Это признание весьма подействовало на Ненси, которой покойная мать запретила читать Кребийона-сына, переводы которого передавались подпольно в Америке, как сатанинские сви детельства французской аморальности, и вот теперь в семь часов вечера она закончила упиваться из источника этой самой запрещенной культуры, если не её произведениями, то их конкретным воплощением.

- Господи Боже, - вздохнула Ненси Бруф. - Это ещё лучше, чем со Скоттом Бенсамом. Что я говорю? В десять раз лучше, ей Богу.
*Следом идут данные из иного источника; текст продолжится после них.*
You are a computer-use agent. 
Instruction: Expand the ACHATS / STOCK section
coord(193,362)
- Большое спасибо, - сказал Тюльпан, поднявшись и спрашивая себя, не пора ли убираться. - Кто это - Скотт Бенсам?

Она лишь потянулась, повернув к Тюльпану изумленное лицо.
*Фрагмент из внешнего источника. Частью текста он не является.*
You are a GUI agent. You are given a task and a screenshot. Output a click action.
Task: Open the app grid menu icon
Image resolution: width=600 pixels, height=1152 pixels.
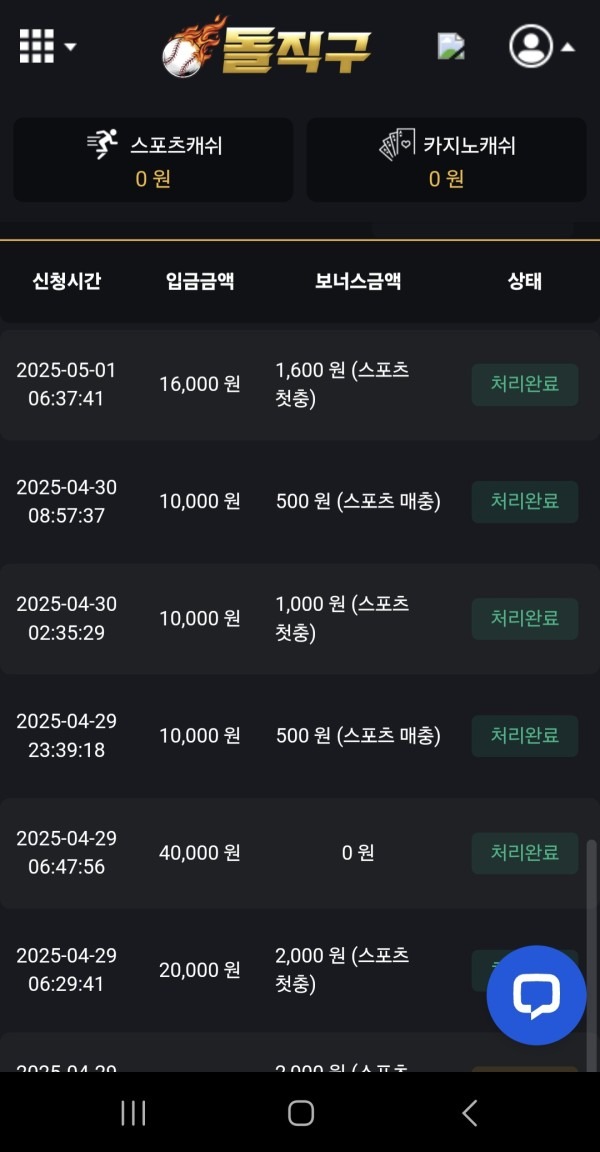click(37, 46)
- Сильнее, чем Скотт Бенсам! А между тем у того девиз: "Нет никого сильнее Скотта Бенсама". Это в его афишах.

- Это мне ничего не говорит.

- Настоящий атлет. Истинный колосс. Он поднимает сто двадцать килограммов, но в любви никогда не выдерживал более пяти часов. Тогда как ты... Браво! Браво! - крикнула она, аплодируя. Потом стала более серьезной: - Это главный аттракцион цирка моих родителей, и он был моим первым любовником. Ах! Он был бы не так горд собой, если бы видел вас.

- О! - воскликнул Тюльпан, который, казалось, что-то искал. - У твои родителей был цирк?

- Да, маленький цирк. Пять лошадей, три дрессированные пумы, два клоуна, акробаты и я с вольтижировкой на лошади! - Она вздохнула. - Это было прекрасное время. Со смертью моих родителей все пришлось продать, и животных тоже. У них были долги, ты понимаешь, и на этом моя карьера закончилась. Но я тебе клянусь, я все начну снова, Ральф.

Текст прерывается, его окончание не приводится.